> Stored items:
● ● ●
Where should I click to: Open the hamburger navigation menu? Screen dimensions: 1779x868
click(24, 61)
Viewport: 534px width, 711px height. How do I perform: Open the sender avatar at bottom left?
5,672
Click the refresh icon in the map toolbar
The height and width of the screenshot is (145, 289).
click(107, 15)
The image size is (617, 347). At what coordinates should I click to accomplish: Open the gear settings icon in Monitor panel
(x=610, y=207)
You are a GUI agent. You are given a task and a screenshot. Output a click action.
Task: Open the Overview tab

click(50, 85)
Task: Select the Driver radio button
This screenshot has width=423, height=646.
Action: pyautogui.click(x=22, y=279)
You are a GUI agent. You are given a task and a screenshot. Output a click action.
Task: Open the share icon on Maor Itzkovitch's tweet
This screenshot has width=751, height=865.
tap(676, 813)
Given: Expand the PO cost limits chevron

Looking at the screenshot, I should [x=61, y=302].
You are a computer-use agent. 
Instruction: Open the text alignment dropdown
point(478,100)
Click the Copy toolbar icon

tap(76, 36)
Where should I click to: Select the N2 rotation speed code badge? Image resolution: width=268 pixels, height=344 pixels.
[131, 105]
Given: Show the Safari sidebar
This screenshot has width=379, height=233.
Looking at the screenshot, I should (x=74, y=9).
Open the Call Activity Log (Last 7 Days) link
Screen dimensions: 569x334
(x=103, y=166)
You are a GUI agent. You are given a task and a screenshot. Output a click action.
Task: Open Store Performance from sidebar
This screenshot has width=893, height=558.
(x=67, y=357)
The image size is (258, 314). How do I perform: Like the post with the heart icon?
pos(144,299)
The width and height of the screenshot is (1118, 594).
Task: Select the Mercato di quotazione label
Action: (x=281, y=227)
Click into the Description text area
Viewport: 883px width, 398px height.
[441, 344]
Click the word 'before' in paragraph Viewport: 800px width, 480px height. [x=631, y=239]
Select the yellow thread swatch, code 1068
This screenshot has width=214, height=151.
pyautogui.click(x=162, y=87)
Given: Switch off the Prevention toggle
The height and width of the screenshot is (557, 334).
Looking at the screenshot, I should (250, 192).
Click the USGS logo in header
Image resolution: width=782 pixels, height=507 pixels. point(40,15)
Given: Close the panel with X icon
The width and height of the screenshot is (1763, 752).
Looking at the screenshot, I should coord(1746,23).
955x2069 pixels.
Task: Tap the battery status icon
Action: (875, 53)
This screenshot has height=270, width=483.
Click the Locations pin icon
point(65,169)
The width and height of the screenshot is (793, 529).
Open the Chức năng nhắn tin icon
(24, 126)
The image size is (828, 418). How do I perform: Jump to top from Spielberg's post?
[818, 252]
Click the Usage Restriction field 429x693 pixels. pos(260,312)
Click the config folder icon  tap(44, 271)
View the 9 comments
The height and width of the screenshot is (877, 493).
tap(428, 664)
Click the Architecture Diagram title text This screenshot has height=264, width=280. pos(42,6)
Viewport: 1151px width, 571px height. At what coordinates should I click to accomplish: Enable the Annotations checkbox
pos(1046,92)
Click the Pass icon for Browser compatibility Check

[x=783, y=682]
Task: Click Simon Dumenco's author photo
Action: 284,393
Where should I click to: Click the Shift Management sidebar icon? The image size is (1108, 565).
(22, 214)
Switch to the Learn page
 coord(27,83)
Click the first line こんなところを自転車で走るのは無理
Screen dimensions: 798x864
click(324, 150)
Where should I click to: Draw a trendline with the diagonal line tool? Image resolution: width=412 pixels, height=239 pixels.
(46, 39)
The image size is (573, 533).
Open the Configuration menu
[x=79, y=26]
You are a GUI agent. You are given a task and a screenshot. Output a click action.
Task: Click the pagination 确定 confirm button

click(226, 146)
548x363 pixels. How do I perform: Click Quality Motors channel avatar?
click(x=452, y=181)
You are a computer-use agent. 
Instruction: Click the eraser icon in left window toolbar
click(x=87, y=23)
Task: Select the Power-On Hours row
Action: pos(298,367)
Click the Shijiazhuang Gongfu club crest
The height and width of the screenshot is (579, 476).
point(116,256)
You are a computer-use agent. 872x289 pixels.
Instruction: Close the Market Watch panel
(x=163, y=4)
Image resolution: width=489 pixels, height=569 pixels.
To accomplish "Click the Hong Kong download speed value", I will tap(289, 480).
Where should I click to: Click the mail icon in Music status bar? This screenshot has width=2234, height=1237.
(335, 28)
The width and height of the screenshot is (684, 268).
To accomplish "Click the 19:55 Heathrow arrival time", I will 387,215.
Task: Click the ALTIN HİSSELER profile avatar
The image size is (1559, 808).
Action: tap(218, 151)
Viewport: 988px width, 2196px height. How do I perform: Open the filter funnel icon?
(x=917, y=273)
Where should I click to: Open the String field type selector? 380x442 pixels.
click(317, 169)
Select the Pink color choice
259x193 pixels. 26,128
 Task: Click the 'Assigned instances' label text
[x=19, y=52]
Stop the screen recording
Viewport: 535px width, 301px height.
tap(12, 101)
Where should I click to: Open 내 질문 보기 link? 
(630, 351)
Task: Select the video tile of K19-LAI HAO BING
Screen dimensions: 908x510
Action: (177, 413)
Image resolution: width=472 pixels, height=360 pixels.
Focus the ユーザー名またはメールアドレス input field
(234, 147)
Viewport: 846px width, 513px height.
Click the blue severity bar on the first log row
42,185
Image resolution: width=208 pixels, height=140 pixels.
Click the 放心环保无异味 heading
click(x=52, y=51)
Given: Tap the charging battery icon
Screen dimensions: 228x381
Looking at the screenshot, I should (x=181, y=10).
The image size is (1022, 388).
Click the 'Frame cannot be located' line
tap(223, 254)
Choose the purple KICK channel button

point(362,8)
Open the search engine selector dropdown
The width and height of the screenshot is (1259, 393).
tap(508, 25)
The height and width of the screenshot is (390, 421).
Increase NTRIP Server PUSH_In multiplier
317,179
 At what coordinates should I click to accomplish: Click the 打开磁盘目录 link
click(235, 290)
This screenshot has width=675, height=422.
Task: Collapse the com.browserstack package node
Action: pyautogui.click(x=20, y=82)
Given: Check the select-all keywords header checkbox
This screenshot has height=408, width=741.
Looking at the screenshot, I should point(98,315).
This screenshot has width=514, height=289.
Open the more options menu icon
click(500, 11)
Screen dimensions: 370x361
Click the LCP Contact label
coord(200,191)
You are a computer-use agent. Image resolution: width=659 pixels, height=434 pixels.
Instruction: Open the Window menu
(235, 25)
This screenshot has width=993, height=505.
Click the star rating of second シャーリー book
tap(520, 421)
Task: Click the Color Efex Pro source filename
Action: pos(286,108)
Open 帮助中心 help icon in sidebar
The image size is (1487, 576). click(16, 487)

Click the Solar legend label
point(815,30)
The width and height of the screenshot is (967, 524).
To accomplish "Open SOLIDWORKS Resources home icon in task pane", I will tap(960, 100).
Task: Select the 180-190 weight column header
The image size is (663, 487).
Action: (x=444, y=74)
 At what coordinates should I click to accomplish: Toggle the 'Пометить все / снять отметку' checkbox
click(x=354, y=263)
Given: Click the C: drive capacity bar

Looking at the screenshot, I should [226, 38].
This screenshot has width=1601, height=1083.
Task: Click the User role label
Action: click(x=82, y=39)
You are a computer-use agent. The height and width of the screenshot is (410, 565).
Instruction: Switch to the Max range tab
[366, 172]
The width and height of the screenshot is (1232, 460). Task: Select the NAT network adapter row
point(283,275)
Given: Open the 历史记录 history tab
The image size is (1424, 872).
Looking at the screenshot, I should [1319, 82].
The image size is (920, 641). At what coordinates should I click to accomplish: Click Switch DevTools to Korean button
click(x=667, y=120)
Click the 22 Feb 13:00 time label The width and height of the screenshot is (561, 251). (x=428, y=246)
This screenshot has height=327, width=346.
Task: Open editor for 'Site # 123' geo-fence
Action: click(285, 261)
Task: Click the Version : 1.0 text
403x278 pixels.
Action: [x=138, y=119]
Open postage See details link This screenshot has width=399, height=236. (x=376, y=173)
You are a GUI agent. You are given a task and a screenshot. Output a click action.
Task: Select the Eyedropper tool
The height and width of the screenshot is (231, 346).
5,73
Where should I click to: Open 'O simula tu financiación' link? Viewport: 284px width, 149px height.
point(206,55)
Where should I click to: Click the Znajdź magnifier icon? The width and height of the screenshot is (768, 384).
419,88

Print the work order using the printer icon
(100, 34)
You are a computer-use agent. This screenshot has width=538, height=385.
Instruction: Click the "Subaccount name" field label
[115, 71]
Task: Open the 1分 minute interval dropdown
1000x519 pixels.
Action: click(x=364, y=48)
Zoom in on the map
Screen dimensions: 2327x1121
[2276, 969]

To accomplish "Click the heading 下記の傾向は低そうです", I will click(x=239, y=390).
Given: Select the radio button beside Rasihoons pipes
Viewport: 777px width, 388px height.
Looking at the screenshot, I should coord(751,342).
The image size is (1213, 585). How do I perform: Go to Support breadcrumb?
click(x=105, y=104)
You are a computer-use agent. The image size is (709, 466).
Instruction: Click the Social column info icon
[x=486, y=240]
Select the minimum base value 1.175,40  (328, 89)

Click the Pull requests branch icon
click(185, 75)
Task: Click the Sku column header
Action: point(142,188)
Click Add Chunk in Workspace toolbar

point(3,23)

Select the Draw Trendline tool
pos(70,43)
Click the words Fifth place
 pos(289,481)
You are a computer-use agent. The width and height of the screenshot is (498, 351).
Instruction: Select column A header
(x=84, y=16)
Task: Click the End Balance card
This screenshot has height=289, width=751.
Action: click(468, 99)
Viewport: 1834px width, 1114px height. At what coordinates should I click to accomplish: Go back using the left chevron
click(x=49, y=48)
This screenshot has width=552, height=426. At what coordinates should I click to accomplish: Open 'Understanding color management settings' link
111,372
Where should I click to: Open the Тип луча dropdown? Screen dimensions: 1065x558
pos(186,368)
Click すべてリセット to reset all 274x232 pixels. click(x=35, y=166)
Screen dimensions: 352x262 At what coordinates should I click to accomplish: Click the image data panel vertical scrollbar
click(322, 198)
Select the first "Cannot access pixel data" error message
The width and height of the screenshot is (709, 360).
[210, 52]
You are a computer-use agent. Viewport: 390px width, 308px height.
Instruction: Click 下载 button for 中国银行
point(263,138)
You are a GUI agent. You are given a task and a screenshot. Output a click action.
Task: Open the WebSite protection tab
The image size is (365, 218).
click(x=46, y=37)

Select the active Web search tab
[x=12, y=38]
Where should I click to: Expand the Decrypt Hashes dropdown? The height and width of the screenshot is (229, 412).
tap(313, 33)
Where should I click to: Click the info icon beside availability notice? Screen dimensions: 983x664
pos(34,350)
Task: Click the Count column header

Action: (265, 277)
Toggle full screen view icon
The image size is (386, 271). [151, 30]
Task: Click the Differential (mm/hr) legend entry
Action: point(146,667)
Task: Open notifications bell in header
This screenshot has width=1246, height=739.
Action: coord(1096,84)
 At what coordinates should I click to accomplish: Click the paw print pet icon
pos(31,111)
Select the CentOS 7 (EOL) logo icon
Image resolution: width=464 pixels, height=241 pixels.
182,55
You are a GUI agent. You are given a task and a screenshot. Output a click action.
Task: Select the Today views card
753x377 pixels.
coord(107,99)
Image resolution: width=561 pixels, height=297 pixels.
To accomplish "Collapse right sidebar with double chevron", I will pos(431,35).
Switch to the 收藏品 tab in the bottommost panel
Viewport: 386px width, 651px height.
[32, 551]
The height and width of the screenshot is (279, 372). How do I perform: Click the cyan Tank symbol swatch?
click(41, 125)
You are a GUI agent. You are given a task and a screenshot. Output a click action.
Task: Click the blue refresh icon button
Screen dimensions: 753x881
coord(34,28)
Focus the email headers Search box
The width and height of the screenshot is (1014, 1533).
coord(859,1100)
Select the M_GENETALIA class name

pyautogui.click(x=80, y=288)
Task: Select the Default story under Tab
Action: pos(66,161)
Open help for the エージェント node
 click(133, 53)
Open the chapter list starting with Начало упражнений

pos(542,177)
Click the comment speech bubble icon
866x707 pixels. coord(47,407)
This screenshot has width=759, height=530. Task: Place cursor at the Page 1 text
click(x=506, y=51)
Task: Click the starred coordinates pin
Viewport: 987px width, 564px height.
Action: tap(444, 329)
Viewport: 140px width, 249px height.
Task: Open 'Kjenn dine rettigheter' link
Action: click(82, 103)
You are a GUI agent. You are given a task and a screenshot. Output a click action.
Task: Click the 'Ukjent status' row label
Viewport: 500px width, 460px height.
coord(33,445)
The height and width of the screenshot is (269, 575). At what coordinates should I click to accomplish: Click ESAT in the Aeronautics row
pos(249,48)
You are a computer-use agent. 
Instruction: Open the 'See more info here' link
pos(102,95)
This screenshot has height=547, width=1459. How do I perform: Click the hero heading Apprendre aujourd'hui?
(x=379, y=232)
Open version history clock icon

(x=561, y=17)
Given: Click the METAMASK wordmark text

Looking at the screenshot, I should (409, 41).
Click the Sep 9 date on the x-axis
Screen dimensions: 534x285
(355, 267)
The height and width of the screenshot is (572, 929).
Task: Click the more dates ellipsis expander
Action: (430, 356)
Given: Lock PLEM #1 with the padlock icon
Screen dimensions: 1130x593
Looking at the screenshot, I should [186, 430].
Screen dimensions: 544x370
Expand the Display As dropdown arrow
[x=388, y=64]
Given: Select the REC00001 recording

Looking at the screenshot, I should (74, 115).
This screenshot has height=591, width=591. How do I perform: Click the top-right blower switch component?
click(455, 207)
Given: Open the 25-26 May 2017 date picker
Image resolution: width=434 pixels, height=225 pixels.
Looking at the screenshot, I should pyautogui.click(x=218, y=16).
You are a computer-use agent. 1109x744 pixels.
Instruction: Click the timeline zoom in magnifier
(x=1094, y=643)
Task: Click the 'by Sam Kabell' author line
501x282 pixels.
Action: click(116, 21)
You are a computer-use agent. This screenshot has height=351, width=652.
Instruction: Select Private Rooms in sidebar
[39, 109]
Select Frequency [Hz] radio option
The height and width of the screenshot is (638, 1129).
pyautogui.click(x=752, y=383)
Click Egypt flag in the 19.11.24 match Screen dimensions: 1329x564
● ● ●
Your response should be the lines of the entries above that include the string "card".

Task: Click the End Balance card
Task: Select the Today views card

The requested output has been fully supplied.